Recast the records as a JSON list of strings, one string per line, starting at the line that contains "The height and" and ending at the end of the records. Skip blank lines and leave the pictures out.

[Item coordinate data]
★ ★ ★ ★

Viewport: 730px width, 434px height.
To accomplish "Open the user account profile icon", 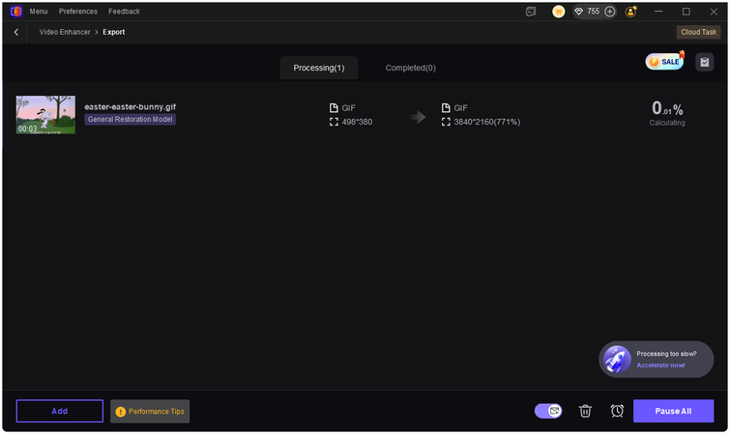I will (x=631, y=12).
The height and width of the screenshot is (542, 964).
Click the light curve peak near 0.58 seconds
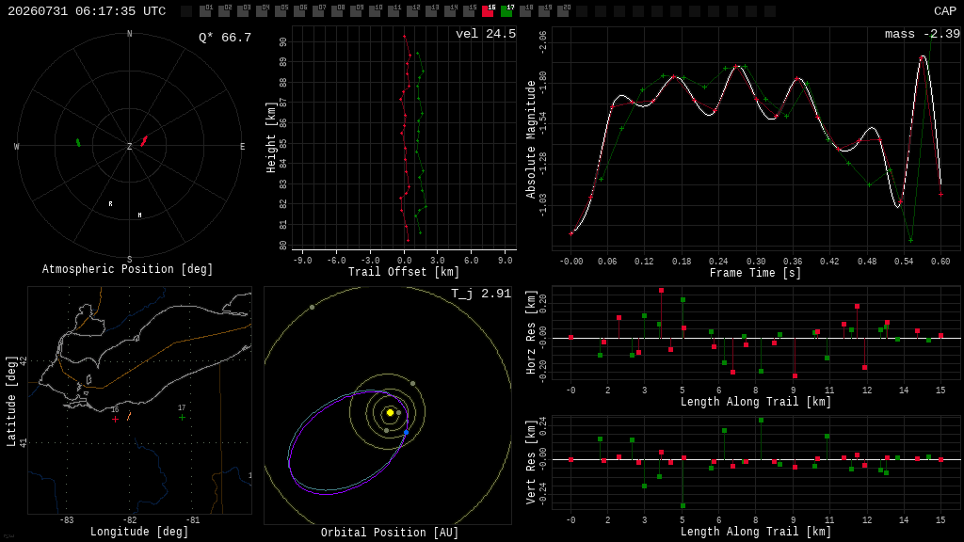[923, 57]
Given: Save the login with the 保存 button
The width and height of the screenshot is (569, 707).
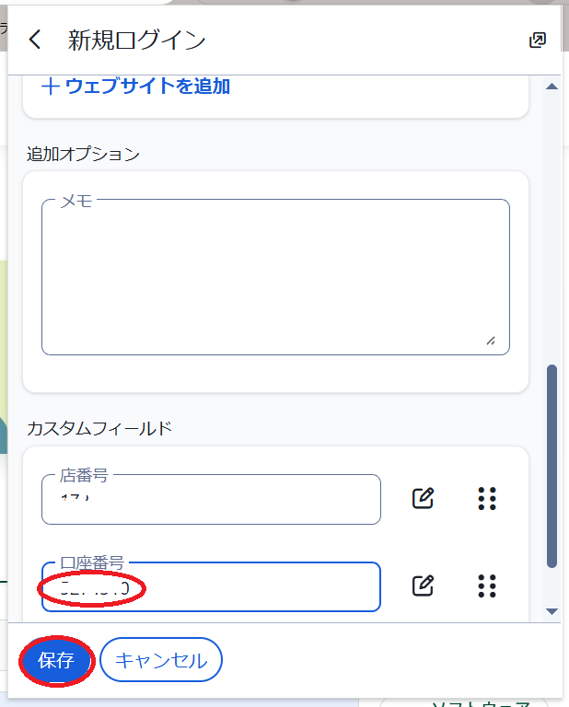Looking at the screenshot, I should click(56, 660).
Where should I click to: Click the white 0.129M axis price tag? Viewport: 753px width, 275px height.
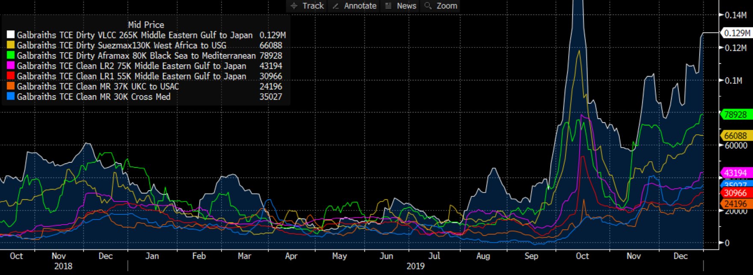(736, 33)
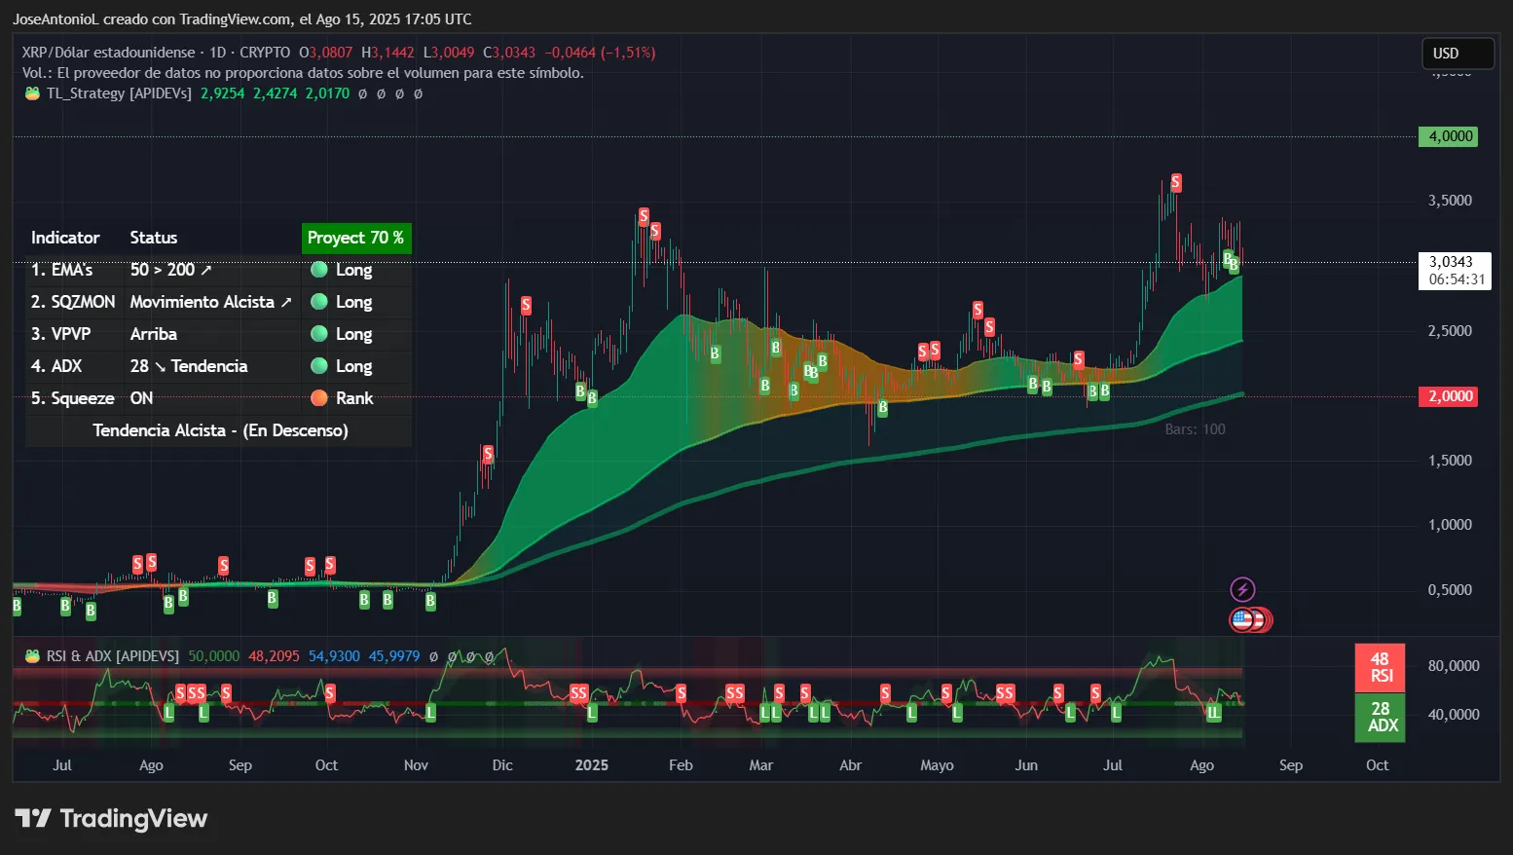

★ ★ ★ ★

### FULL RESPONSE
[
  "The height and width of the screenshot is (542, 964).",
  "Click the light curve peak near 0.58 seconds",
  "[923, 57]",
  "Given: Save the login with the 保存 button",
  "The width and height of the screenshot is (569, 707).",
  "Looking at the screenshot, I should click(56, 660).",
  "Where should I click to: Click the white 0.129M axis price tag? Viewport: 753px width, 275px height.",
  "(736, 33)"
]